## Text shown:
┄┄┄┄┄┄┄┄┄┄┄┄┄┄┄┄┄┄┄┄

I’ve been playing a fair bit of The Secret World lately, because Samhain always is the best of the MMO holidays. Every time I come back to TSW I get all tingly in anticipation at the prospect of digging deeper into the lore of the game. I know it has been said before, by many people, but there really is no MMO out there that can compete with the way TSW handles story. Even SWTOR has to take a back seat here, I think.

It’s not just the story or lore itself that brings TSW head and shoulders above the competition, though. It is the atmosphere which it both feeds off and creates. It just all comes together to deliver an experience that really is second to none in the genre. I think that the defining aspect of it is the investigation missions. Not only do they engage your brain in a way that no other MMO can, they force you to learn about things that inform the background lore of the game. Whether it be decrypting morse code that a ghost is sending you via a van’s headlights, learning old (pagan?) names for herbs to use in a summoning ritual, translating all manner of ancient languages, or using classical art references to find hidden keys, it is all deeply immersive.

The quality of writing – both textual and verbal – is incredible, given what we normally put up with. Even though it is good, I still think a fair bit of the SWTOR dialogue is slightly-to-overly melodramatic, at least for the Imperial Agent storyline I played. I think the LOTRO flavour writing is very good, particularly in the Shire – I really like how they captured the Hobbit lifestyle. But the quest dialogue, and the flow of the story, it seemed too compartmentalised, too disconnected from the rest of the world. It felt too much like the WoW level of writing quality, too…gimmicky?

Anyway, the point is that I think I’ve been spoilt by the quality of writing in TSW, and now it is really difficult to get excited about any MMO that doesn’t live up to that standard. I’ve come to realise that in an MMO, what I am craving is the experience of being a part of a larger story, where I am discovering my place in it just as much as I am shaping it. I think this is the reason why I haven’t been able to really immerse myself in GW2. The dialogue was absolutely shocking, the personal story was just boring as hell, and other than that there is, as far as I could tell, no overall story that I felt a part of. ArcheAge was pretty bad, too, in terms of writing quality. Plus, the main story ended abruptly and with no sense of having changed anything.

With the vast majority of MMOs these days having virtually identical gameplay experiences – with minor variations in combat and minigame offerings – the defining factor for me, I’ve realised, is the world-building. The lore. The background. The atmosphere. The writing. If the game won’t meet my standards for these, then I’ll either have to turn to sandboxes like EVE, where I write my own story or participate in ones created by others, or literally write my own stories. I need to get back to my WoW fanfic, since it is the closest I’m going to get to that game for the foreseeable future. There is a certain satisfaction to be gained from using your own perspective to flesh out parts of the story that you see major problems with, or felt were entirely neglected.

┄┄┄┄┄┄┄┄┄┄┄┄┄┄┄┄┄┄┄┄

## Stored rows:

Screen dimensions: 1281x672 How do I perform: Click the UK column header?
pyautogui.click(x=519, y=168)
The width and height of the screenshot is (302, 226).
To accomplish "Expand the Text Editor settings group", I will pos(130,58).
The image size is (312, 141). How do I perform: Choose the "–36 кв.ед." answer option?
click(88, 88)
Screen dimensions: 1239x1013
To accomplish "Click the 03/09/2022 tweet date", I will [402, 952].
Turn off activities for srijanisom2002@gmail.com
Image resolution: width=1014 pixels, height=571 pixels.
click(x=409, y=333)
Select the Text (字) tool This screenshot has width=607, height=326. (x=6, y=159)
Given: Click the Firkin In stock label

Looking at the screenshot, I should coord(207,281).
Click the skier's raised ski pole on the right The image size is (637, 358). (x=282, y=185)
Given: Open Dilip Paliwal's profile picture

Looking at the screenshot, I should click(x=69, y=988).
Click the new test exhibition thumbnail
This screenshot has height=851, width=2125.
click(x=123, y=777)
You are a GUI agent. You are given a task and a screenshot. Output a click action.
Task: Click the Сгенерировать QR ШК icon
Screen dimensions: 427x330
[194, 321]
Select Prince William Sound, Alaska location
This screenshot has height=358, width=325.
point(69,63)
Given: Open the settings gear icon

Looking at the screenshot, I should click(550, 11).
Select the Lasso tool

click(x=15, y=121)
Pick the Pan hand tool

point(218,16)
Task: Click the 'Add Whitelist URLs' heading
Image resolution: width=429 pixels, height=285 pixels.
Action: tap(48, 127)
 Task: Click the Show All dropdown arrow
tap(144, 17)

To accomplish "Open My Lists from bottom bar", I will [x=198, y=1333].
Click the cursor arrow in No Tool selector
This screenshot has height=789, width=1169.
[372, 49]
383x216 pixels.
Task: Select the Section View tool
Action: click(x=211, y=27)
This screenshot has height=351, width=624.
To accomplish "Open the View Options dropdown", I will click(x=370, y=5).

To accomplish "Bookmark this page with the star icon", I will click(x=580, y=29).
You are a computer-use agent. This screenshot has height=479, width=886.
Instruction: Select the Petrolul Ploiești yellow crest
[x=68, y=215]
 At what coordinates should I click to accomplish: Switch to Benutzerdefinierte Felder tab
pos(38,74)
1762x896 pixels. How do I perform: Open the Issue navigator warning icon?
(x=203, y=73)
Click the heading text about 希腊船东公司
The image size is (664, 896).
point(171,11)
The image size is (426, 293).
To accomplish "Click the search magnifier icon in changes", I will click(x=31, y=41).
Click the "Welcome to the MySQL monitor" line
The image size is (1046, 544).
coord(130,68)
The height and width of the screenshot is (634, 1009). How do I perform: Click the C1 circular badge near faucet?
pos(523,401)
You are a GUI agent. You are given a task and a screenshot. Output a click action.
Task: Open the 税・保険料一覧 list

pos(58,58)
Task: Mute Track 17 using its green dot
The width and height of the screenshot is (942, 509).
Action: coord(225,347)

┄┄┄┄┄┄┄┄┄┄┄┄┄┄┄┄┄┄┄┄

## Directions:
(1) In the MMO blog post, what does a ghost send the player through a van's headlights?
(2) Shorten the paragraph in the MMO blog post that starts "The quality of writing – both textual and verbal" while keeping its main facts.
The data has no connection to the MMO blog post.

## Responses:
(1) Morse code.

(2) The writing, both textual and verbal, is incredible compared with the usual standard. SWTOR's dialogue is good but often slightly-to-overly melodramatic, at least in the Imperial Agent storyline. LOTRO's flavor writing is very good, especially its portrayal of Hobbit life in the Shire. However, its quest dialogue and story flow felt compartmentalized and disconnected from the world, and somewhat gimmicky, like WoW-level writing.